BEGIN Extracted material
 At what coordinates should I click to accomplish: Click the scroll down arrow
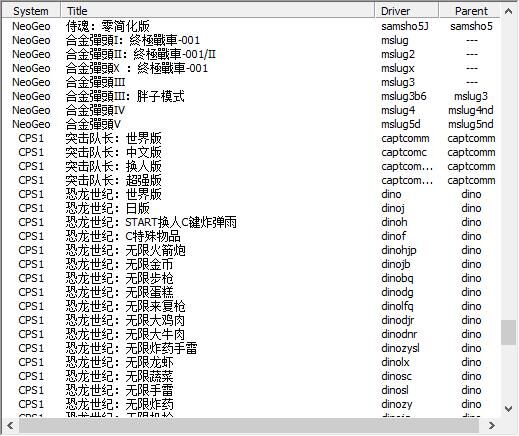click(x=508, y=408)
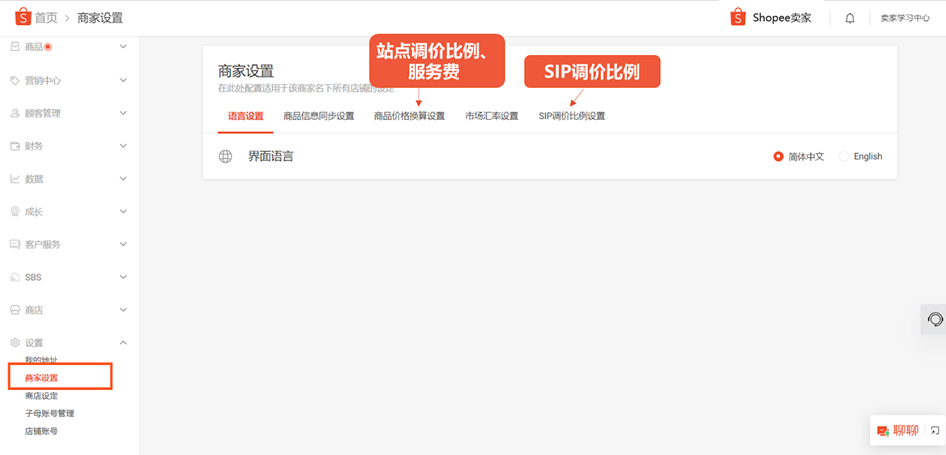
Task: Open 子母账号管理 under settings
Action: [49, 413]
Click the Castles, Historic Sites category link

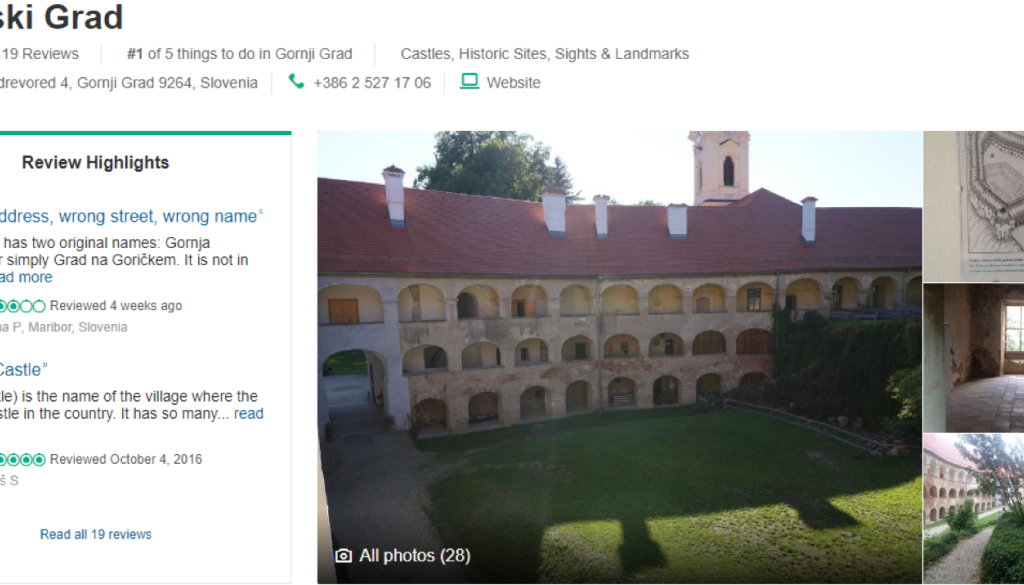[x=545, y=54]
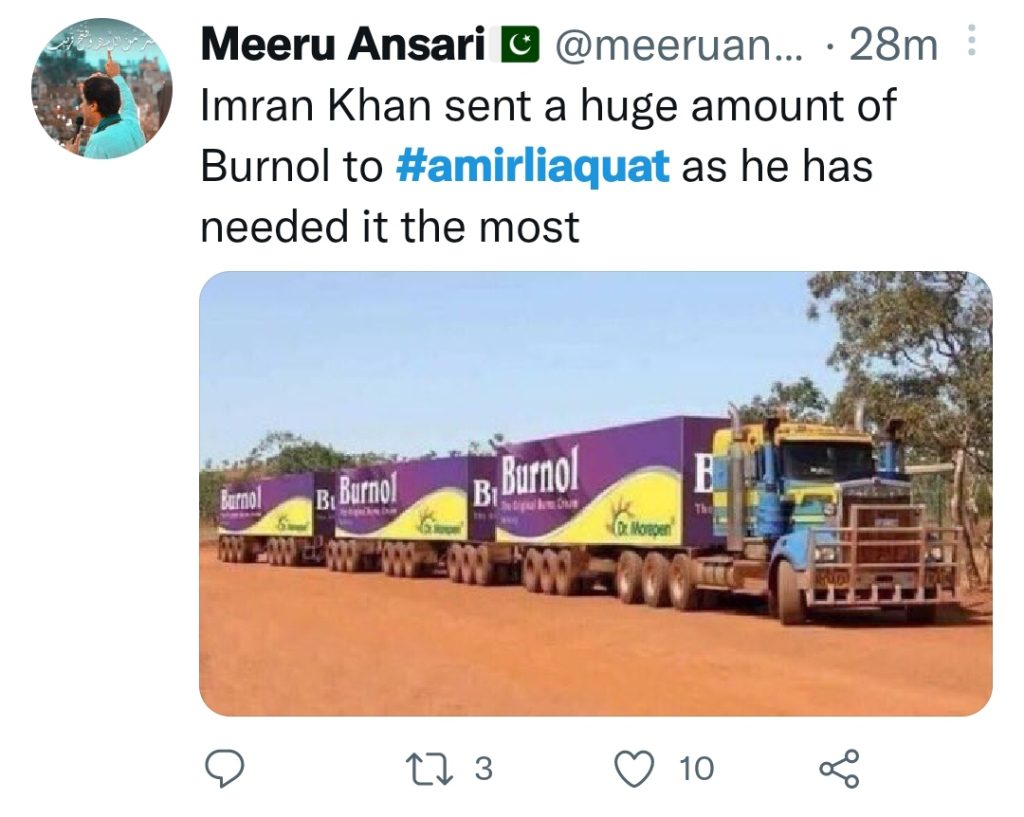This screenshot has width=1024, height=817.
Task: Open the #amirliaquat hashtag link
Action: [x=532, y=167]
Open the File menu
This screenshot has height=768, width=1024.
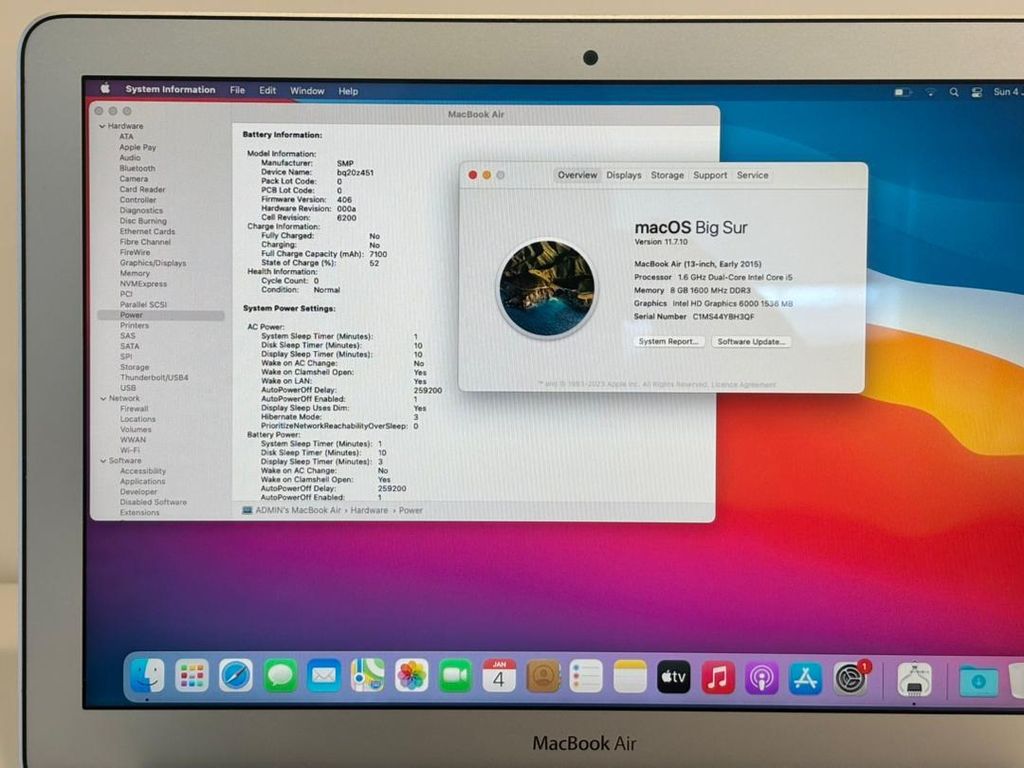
END Extracted material
What you should do.
Leave out every picture, and repeat word for word only the lines from the one holding "Click the Castles, Historic" through the end of the entries above, both ends included.

Task solution.
Click the Castles, Historic Sites category link

[x=545, y=54]
This screenshot has width=1024, height=817.
Task: Open the #amirliaquat hashtag link
Action: [x=532, y=167]
Open the File menu
This screenshot has height=768, width=1024.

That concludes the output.